## ФРАГМЕНТ ТЕКСТА

«Диалог»  
РОССИЙСКО-ИЗРАИЛЬСКИЙ АЛЬМАНАХ ЕВРЕЙСКОЙ КУЛЬТУРЫ
 

Главная > Архив выпусков > Выпуск 7-8 (Том 1) > Литературные зарисовки

Шуламит ШАЛИТ

Шалом, Олжас Сулеймен!

Еврейские мотивы у казахского поэта

Мы любили его милые стихи-зарисовки. Я помню маленькую черноглазую девочку в песочнице на Тверском бульваре. Рядом были Боря Рахманин и он, Олжас.

Мама, почему верблюд красивый?

Что ты, боже, он такой урод!

И не трогай! Фу, какой паршивый!

А потом потянешь пальцы в рот!

Нет, красивый! Спорим, что красивый?

Видишь, дедушку на спинке покатал,

А когда его я попросила,

Он ладошку мне пощекотал...

На каникулы мы разъезжались из Москвы по разным городам, деревням, краям и республикам. Если собрать в букет все языки, на которых говорили и писали студенты Литинститута1, он оказался бы довольно пестрым: говорили, что их около шестидесяти. Но вот Гена Лисин (Айги) из Чувашии, а потом и Олжас Сулейменов из Казахстана писали по-русски, сначала выдавая свои стихи за переводы. «Национальным кадрам» легче было печататься. Утром 19 декабря 1960 года Олжас, уже исключенный из института, тайком пробиравшийся в новое общежитие на улице Добролюбова, возле Останкино, и ночевавший то в одной, то в другой комнате, принес мне рукописный сборник - большую бухгалтерскую книгу. На обложке было написано: «Олжас Омар-углы Сулеймен.» И в продолжение шутки: «Подстрочный перевод с казахского».

## ПИСЬМЕННОЕ ЗАДАНИЕ 1
Перепишите записи, начиная с первой строки и заканчивая строкой с «point(895,658)» включительно, заменив «Disable» на «Enable» и оставив всё остальное без изменений.
Текст и записи никак не связаны между собой.

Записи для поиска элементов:

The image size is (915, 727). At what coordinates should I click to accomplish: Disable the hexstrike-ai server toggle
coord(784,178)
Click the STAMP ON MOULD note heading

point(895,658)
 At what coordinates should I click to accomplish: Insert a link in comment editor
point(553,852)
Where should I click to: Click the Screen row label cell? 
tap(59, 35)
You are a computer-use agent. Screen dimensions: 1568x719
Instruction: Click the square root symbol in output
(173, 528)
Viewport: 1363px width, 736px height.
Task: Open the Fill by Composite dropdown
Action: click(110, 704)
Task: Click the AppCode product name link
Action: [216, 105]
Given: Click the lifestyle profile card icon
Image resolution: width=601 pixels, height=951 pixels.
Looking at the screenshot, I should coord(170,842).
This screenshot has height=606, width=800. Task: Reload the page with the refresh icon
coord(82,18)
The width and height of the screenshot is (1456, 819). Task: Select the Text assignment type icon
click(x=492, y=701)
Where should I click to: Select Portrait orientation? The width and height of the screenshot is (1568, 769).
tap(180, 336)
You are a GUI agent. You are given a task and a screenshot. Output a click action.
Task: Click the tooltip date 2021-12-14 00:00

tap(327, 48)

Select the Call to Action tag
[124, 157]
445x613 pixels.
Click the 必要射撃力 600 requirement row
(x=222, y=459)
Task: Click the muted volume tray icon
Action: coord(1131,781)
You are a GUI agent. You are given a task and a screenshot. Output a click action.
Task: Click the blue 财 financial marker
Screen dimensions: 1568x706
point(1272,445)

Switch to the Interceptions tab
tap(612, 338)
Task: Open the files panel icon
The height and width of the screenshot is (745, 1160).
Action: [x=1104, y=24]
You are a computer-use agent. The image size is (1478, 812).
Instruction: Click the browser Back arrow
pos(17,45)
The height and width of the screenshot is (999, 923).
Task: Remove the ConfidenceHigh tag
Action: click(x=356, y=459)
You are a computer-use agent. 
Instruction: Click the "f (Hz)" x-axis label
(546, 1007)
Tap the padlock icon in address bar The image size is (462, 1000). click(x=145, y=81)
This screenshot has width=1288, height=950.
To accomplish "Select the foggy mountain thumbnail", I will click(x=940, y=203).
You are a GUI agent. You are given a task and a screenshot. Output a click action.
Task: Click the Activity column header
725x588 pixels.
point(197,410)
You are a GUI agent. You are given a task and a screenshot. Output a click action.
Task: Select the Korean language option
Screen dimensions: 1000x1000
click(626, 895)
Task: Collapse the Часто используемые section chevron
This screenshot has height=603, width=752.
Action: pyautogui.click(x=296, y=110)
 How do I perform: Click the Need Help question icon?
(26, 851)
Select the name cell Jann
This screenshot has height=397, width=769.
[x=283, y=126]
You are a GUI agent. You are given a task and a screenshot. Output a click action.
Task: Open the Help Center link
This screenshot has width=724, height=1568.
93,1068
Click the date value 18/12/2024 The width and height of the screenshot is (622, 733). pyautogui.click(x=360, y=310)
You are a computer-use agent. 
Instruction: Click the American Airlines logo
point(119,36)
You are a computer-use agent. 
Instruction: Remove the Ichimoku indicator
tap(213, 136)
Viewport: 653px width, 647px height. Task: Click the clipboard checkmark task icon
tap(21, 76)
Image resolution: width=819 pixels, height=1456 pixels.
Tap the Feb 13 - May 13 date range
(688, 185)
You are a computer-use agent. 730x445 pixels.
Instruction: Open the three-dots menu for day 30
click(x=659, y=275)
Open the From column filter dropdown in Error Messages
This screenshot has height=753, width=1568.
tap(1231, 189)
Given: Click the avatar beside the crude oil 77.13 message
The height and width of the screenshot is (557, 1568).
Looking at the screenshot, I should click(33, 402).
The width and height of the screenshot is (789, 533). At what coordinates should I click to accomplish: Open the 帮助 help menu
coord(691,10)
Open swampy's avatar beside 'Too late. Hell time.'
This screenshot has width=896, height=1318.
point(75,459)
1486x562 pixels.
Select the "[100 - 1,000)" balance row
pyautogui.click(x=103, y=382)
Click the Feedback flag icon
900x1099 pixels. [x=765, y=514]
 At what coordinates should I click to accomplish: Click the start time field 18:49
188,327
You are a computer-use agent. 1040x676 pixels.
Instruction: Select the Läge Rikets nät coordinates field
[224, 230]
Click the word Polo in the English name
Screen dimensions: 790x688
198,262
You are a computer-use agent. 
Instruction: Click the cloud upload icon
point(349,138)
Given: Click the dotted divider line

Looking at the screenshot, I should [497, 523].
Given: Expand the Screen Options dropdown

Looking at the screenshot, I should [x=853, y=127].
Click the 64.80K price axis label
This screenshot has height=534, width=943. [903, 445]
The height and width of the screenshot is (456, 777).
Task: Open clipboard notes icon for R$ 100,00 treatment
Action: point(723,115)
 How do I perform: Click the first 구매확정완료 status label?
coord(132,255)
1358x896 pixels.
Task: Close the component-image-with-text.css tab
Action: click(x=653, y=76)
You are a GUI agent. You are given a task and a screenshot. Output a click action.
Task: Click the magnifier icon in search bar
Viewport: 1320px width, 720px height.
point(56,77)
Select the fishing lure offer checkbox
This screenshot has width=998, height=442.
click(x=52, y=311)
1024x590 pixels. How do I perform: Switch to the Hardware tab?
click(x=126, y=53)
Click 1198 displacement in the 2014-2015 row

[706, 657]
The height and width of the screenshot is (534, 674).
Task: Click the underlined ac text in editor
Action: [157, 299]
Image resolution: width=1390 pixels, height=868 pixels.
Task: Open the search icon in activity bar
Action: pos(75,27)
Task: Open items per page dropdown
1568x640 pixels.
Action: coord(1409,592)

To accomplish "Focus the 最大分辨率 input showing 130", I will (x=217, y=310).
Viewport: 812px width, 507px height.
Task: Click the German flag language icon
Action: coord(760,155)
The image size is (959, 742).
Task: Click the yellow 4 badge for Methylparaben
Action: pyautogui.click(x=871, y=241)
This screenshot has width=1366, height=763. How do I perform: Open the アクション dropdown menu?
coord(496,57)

## ПИСЬМЕННОЕ ЗАДАНИЕ 2
Переведите на английский язык предложение из текста: «„Национальным кадрам“ легче было печататься.»

## РЕШЕНИЕ ЗАДАНИЯ 1
The image size is (915, 727). At what coordinates should I click to accomplish: Enable the hexstrike-ai server toggle
coord(784,178)
Click the STAMP ON MOULD note heading

point(895,658)

## РЕШЕНИЕ ЗАДАНИЯ 2
It was easier for "national cadres" to get published.